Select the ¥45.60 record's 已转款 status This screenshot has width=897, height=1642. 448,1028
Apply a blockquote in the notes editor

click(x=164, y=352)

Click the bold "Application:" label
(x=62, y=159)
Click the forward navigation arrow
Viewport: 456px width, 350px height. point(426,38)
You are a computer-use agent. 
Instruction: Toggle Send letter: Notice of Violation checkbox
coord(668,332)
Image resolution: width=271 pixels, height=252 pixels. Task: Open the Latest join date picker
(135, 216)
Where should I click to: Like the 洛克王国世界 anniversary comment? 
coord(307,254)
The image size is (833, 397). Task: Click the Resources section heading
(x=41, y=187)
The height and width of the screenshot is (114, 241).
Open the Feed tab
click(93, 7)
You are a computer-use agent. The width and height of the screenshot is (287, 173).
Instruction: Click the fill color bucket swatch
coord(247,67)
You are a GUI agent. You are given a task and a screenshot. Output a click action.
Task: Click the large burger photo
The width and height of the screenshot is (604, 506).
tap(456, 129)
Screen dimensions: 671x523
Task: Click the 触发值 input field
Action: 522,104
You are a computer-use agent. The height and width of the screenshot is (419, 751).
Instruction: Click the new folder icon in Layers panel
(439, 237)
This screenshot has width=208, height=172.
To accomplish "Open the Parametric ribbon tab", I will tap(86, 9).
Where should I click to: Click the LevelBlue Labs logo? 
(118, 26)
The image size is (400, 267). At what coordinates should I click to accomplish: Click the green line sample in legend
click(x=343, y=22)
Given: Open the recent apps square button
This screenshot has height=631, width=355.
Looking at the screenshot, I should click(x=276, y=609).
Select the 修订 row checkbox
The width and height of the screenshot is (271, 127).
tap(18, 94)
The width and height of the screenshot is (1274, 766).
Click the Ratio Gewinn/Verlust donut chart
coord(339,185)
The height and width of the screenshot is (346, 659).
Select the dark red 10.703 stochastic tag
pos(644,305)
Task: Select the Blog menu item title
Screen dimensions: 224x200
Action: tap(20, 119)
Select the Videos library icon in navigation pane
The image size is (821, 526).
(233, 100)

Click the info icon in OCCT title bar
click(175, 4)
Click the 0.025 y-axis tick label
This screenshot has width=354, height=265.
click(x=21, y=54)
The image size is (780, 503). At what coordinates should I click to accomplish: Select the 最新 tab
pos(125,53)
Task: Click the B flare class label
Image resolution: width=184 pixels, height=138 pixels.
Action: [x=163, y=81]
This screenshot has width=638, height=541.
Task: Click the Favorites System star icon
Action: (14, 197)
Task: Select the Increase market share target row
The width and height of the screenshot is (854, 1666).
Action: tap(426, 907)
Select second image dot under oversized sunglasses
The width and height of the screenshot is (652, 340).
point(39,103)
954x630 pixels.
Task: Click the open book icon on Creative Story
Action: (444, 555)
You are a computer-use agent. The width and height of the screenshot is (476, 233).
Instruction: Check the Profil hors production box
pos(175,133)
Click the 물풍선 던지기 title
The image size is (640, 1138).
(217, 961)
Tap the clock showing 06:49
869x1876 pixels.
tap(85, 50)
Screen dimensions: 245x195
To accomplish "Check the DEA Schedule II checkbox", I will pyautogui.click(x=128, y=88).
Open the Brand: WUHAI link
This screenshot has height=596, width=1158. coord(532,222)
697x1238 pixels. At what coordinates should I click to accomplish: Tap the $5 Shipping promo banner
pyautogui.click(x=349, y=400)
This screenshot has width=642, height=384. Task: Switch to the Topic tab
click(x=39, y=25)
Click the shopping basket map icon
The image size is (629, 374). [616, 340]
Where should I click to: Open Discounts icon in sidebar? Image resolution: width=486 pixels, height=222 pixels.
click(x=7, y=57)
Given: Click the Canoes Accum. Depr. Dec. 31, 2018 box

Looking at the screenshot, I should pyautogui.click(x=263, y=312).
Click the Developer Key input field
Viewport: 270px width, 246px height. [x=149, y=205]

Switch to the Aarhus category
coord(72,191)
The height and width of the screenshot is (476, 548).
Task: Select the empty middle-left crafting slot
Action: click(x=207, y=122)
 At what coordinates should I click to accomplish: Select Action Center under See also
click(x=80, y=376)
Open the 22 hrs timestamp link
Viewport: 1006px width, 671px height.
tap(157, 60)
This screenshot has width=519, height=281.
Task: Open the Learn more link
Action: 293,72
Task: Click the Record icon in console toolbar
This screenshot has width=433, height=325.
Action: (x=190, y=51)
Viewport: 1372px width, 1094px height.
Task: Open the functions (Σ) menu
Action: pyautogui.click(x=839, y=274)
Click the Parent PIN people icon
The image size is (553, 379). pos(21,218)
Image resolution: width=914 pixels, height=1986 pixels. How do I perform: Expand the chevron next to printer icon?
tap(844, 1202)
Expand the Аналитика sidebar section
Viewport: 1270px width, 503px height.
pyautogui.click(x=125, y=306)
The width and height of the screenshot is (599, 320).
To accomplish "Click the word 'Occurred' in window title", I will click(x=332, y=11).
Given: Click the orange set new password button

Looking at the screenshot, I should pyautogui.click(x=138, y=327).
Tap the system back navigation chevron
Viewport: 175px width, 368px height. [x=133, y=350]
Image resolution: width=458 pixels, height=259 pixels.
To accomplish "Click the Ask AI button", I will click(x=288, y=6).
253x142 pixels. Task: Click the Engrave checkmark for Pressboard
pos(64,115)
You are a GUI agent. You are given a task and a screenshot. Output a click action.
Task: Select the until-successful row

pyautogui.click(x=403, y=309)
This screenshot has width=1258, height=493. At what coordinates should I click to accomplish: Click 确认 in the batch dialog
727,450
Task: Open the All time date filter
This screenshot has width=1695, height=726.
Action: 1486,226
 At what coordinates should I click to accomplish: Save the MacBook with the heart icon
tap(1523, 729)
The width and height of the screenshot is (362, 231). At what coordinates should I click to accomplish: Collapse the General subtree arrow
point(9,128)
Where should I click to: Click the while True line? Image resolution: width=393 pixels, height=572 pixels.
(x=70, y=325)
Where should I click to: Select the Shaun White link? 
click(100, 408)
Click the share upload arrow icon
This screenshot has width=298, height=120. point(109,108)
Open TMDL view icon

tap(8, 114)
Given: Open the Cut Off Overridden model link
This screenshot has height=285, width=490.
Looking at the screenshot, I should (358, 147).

——————

**WORK TO COMPLETE**.
Wherever the string "will" appears in a line of the records, copy that line.

**TASK SOLUTION**.
To accomplish "Open the Parametric ribbon tab", I will tap(86, 9).
To accomplish "Check the DEA Schedule II checkbox", I will pyautogui.click(x=128, y=88).
To accomplish "Click the word 'Occurred' in window title", I will click(x=332, y=11).
To accomplish "Click the Ask AI button", I will click(x=288, y=6).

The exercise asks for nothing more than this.